▶ [Problem requirements]: Among the entries below, find the line with "Switch to the Open Collaborations tab" and the line with "Task: Enable the Display Partitions checkbox". Return exactly those lines and every line between them, but no pictures.

***** Available data *****

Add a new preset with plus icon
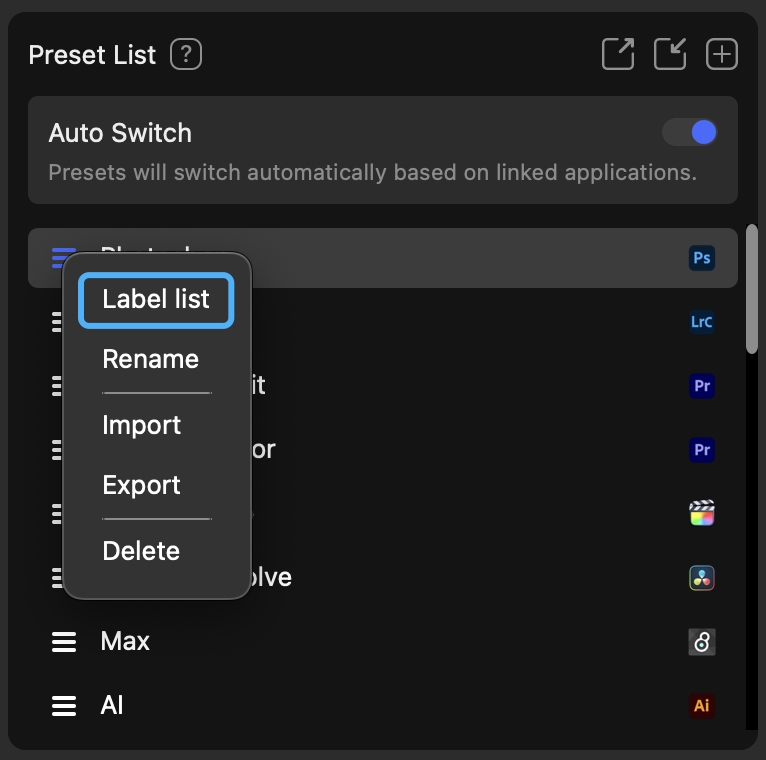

*****
***** Available data *****

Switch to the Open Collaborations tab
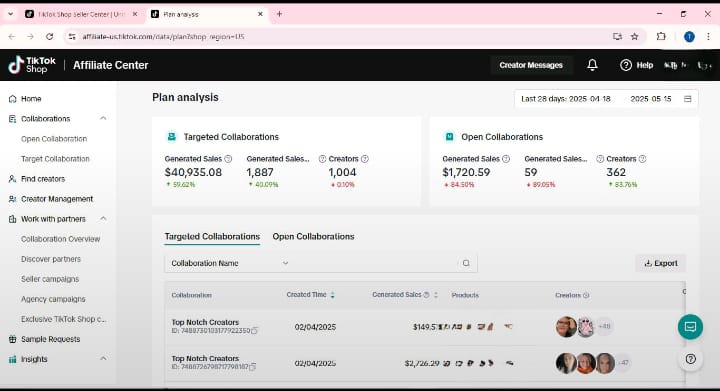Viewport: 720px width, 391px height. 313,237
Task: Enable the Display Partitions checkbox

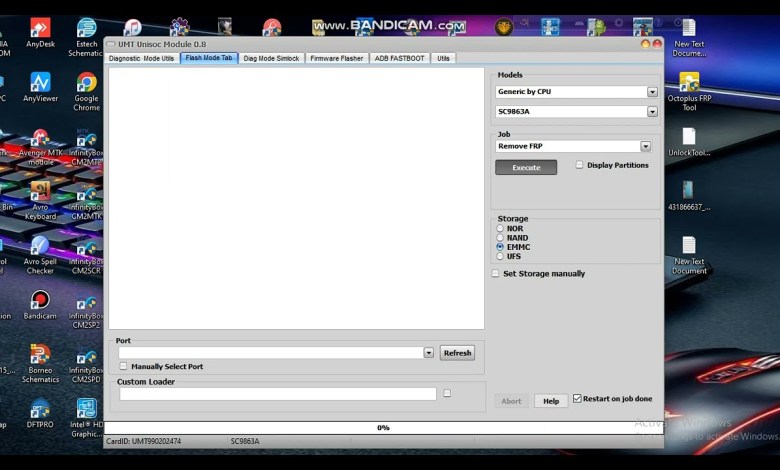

*****
***** Available data *****

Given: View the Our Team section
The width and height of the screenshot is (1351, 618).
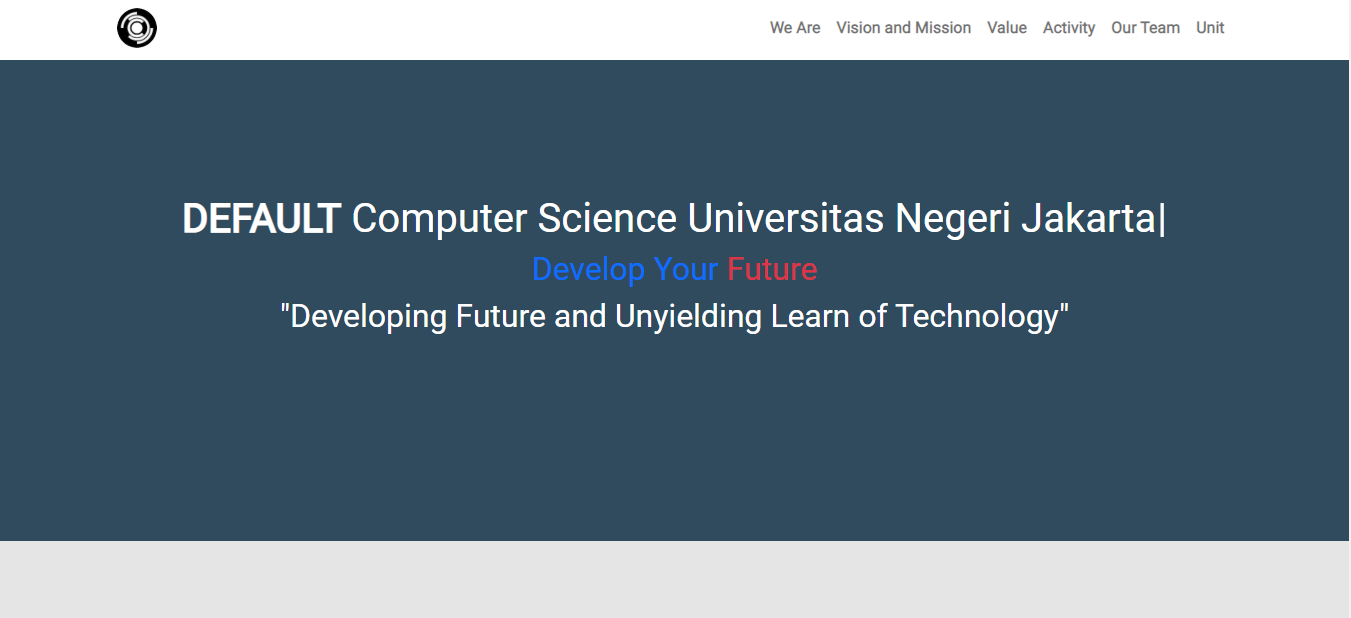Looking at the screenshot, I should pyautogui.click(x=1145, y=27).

*****

▶ [Written reply]:
Switch to the Open Collaborations tab
Viewport: 720px width, 391px height. 313,237
Task: Enable the Display Partitions checkbox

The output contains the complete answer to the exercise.